--- Input data Enclosed Below ---

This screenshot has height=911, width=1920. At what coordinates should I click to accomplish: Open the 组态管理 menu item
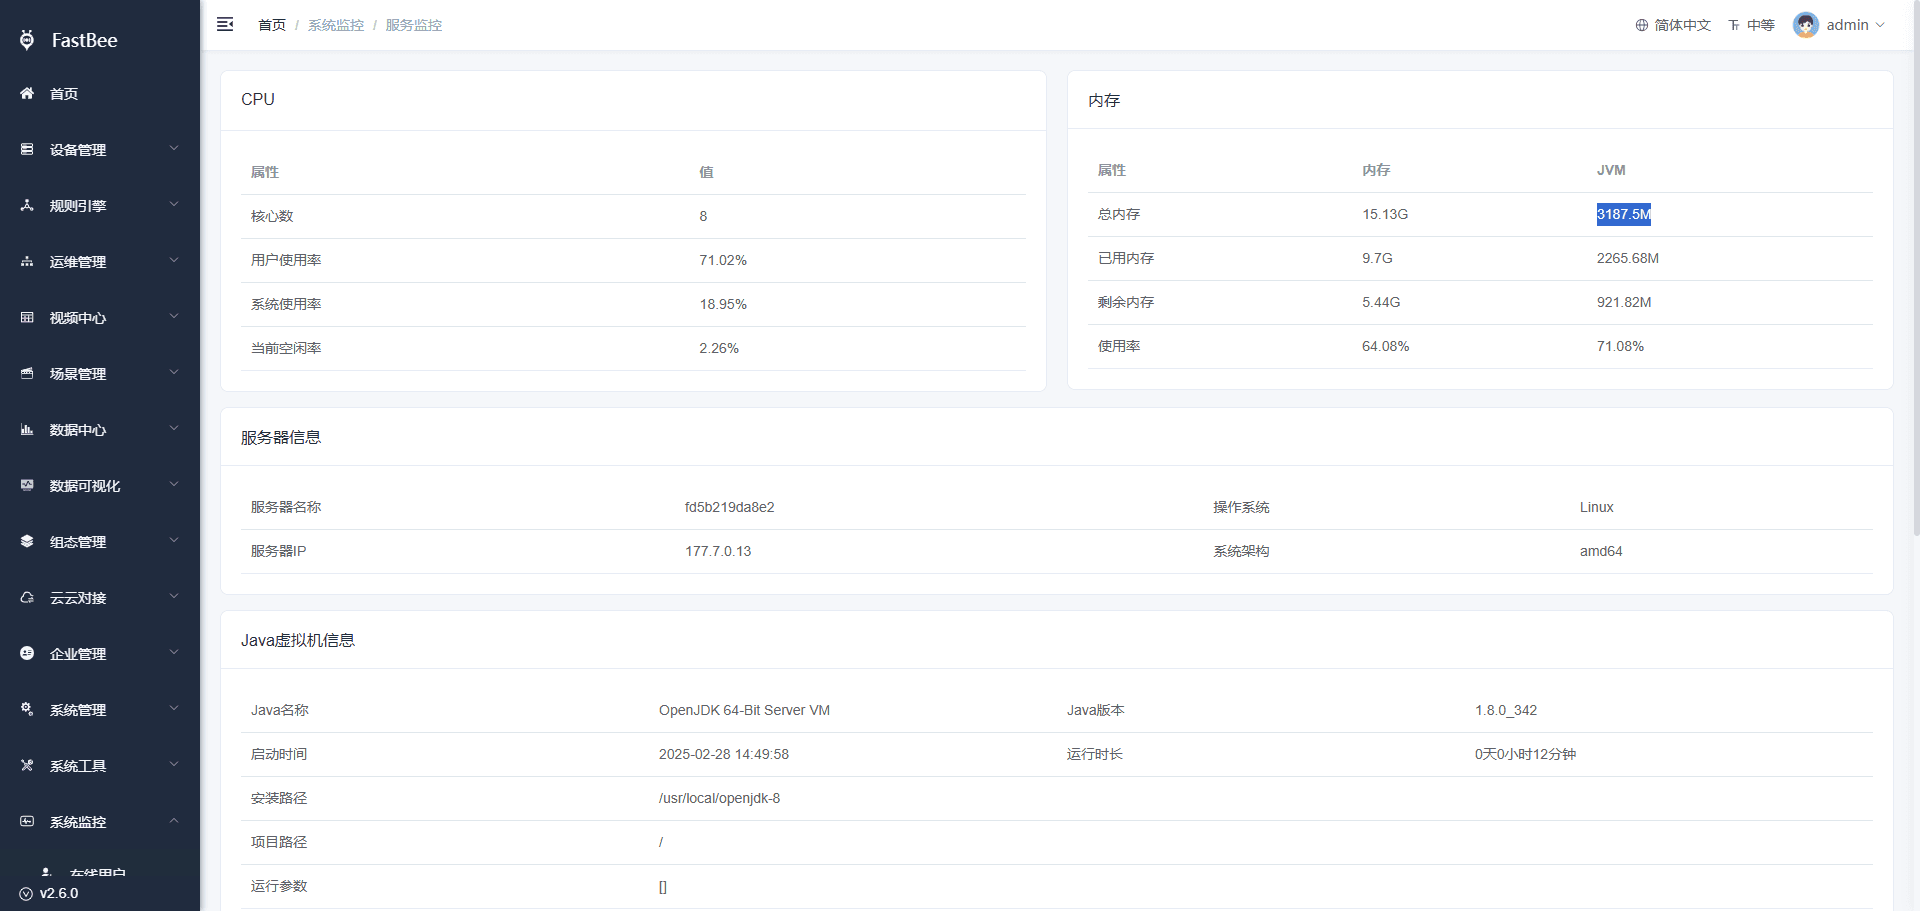click(100, 541)
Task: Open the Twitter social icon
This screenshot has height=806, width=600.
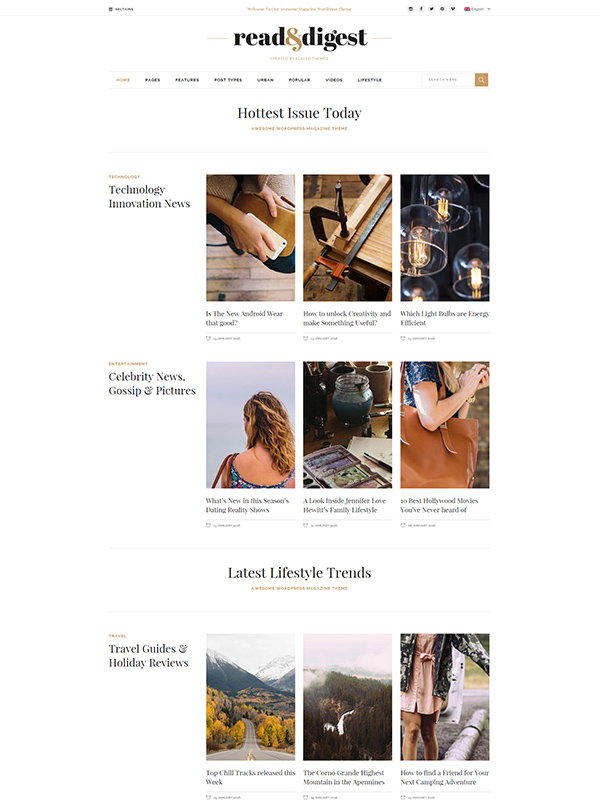Action: point(431,9)
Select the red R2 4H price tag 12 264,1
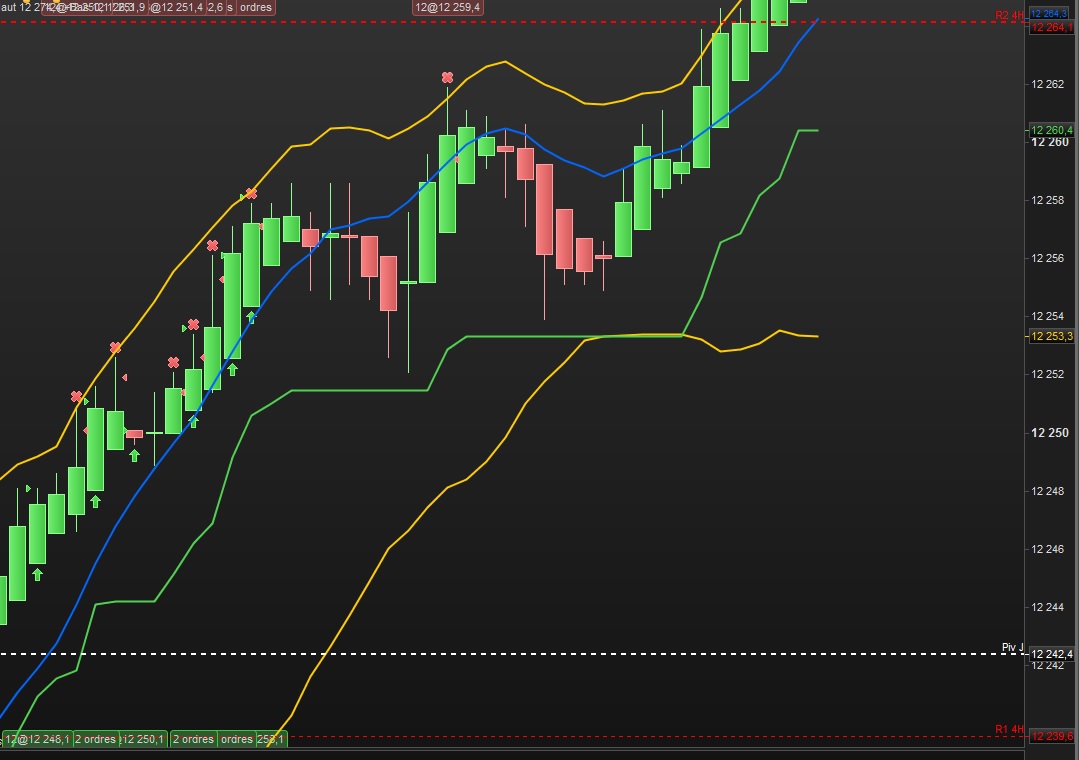Viewport: 1079px width, 760px height. 1051,28
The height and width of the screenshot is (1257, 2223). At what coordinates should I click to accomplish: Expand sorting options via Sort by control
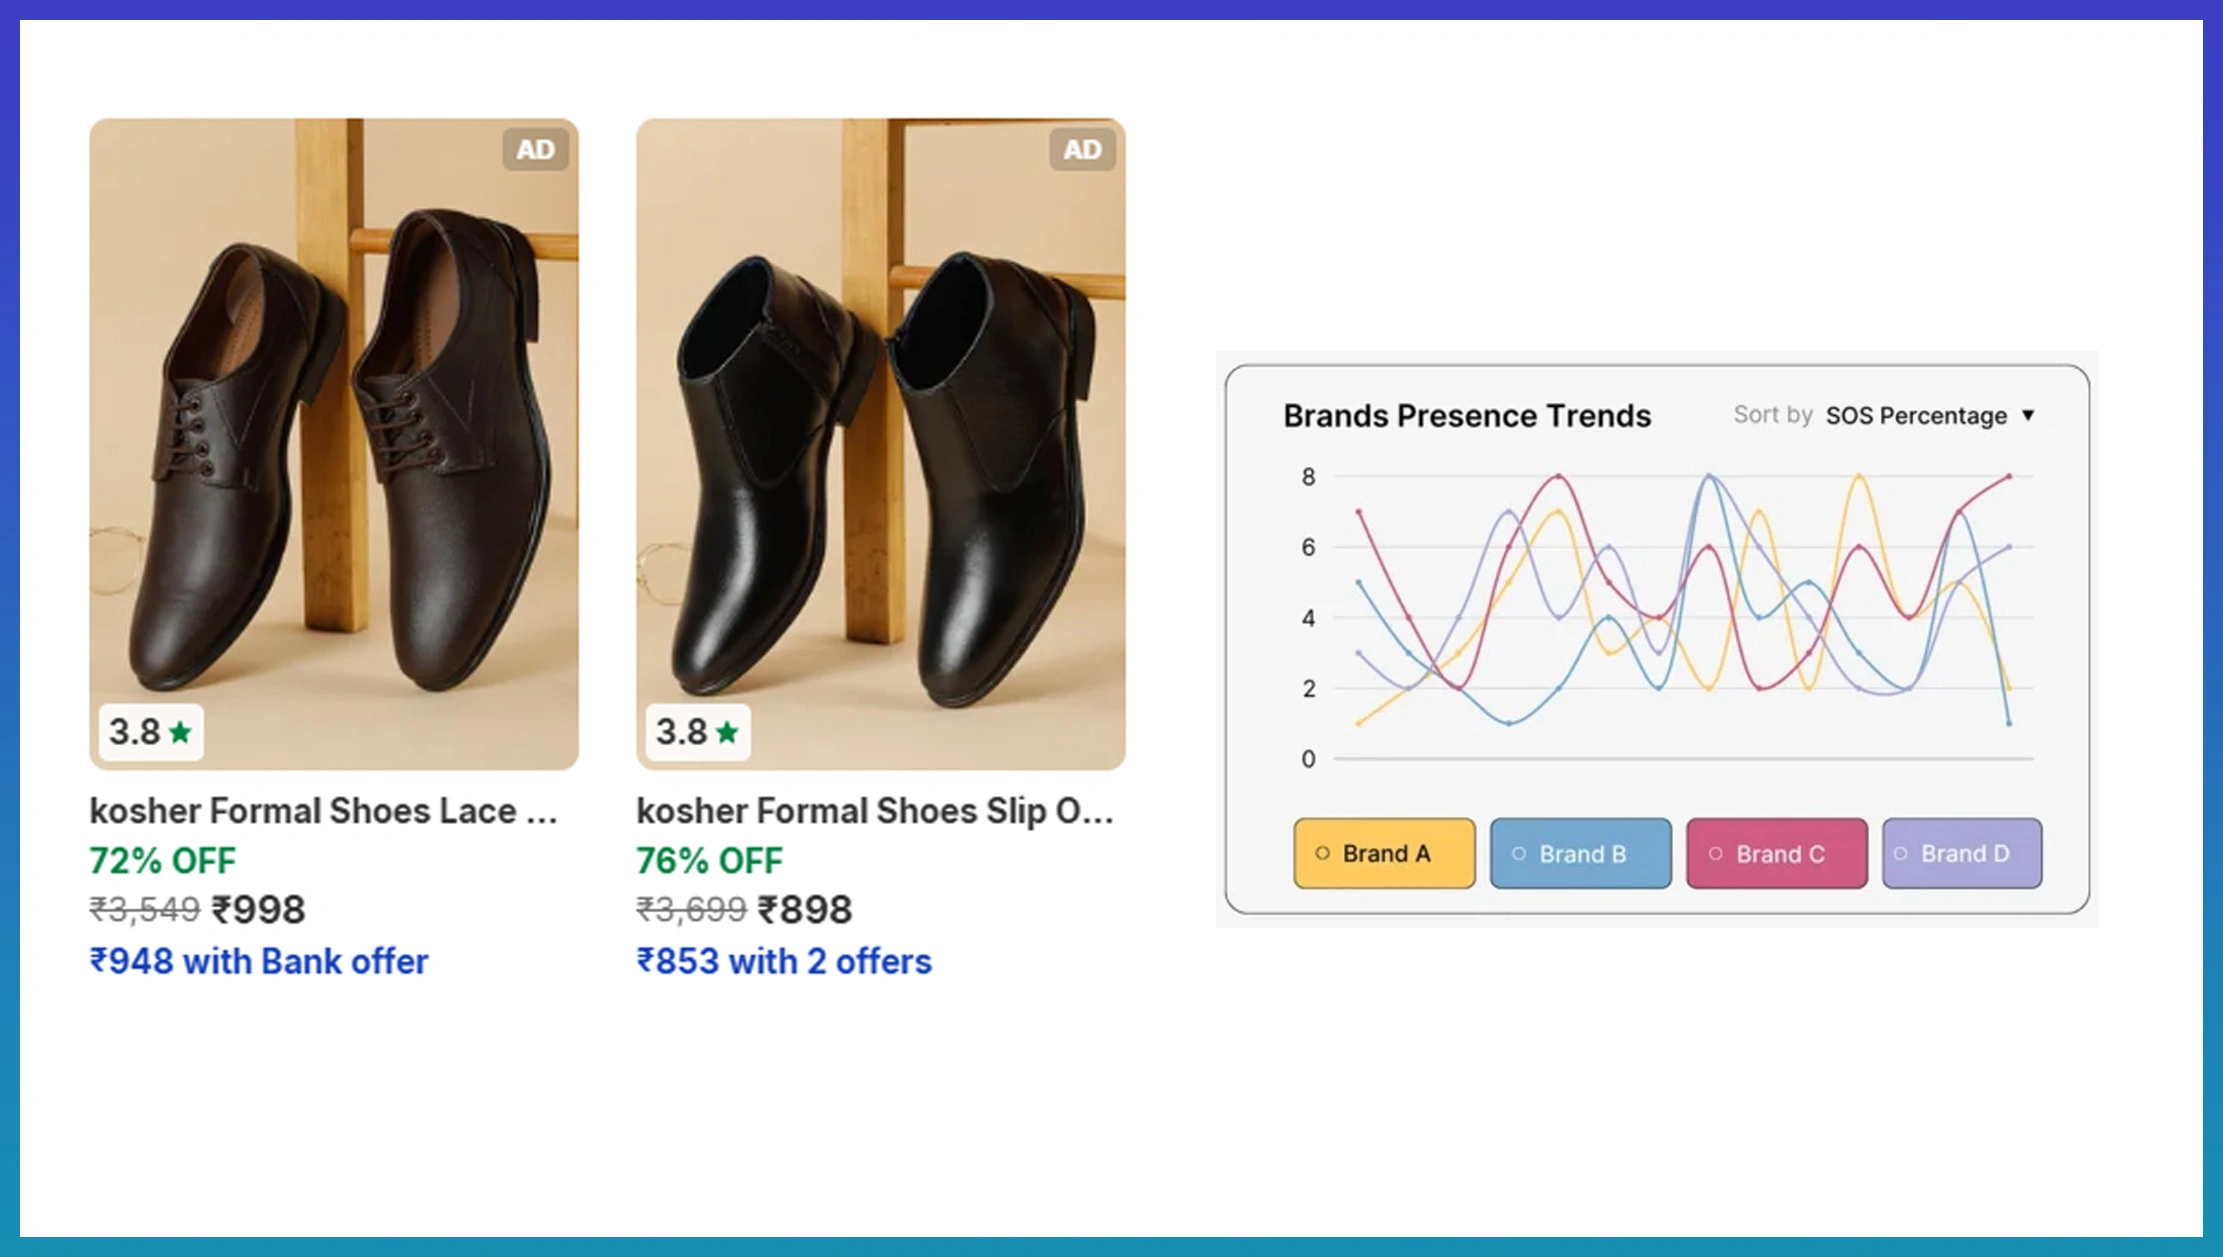(x=1772, y=415)
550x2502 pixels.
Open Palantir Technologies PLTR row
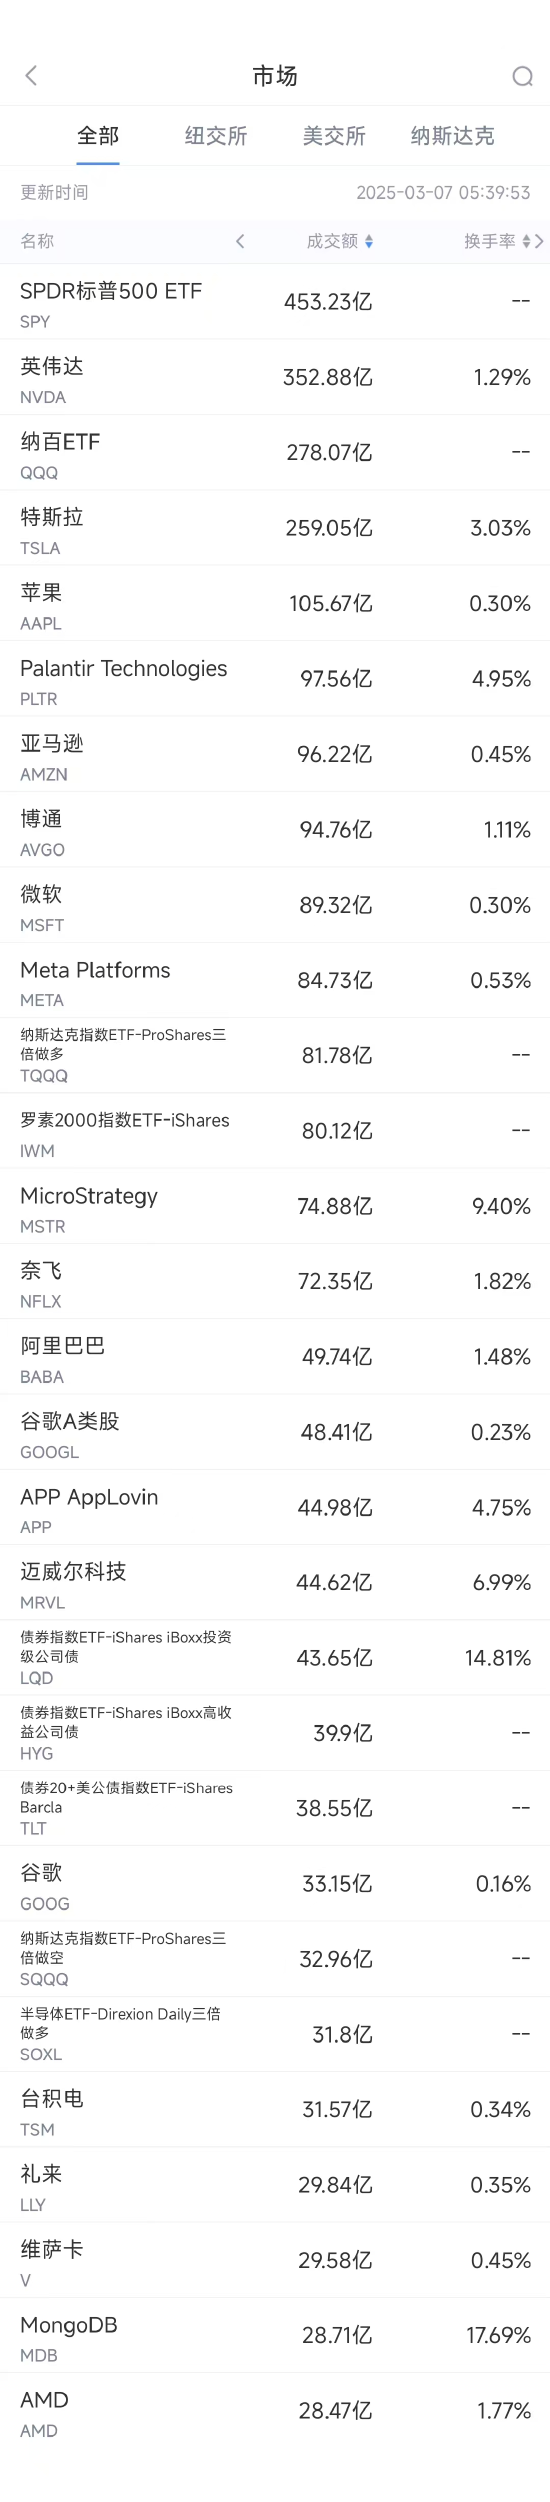pos(275,679)
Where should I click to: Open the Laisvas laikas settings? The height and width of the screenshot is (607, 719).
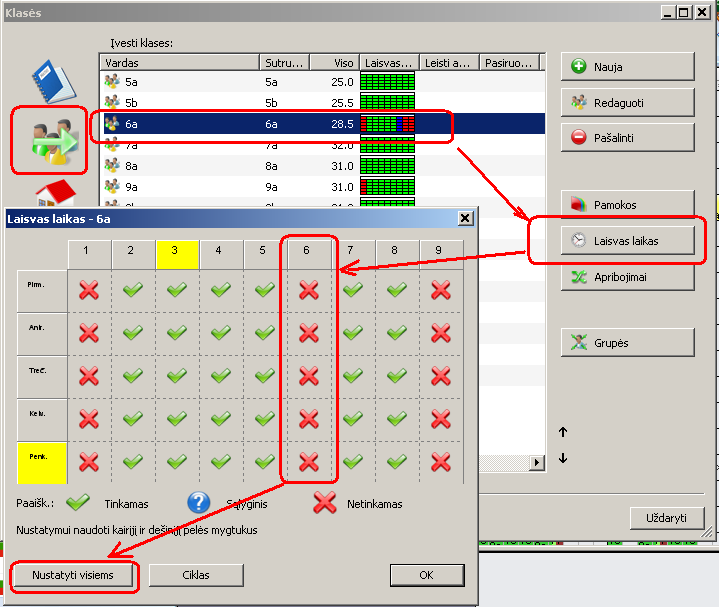pos(627,241)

--- End of Enclosed Input data ---

Exercise directions | Nothing but the records above, retyped exactly and stripped of images, should appear in the answer.

Solution to the problem |
This screenshot has height=911, width=1920. At what coordinates should I click to accomplish: Open the 组态管理 menu item
click(100, 541)
Task: Open the Twitter social icon
This screenshot has height=806, width=600.
Action: point(431,9)
Select the red R2 4H price tag 12 264,1
Viewport: 1079px width, 760px height. 1051,28
The height and width of the screenshot is (1257, 2223). At what coordinates should I click to accomplish: Expand sorting options via Sort by control
(x=1772, y=415)
550x2502 pixels.
Open Palantir Technologies PLTR row
pos(275,679)
Where should I click to: Open the Laisvas laikas settings? The height and width of the screenshot is (607, 719).
pos(627,241)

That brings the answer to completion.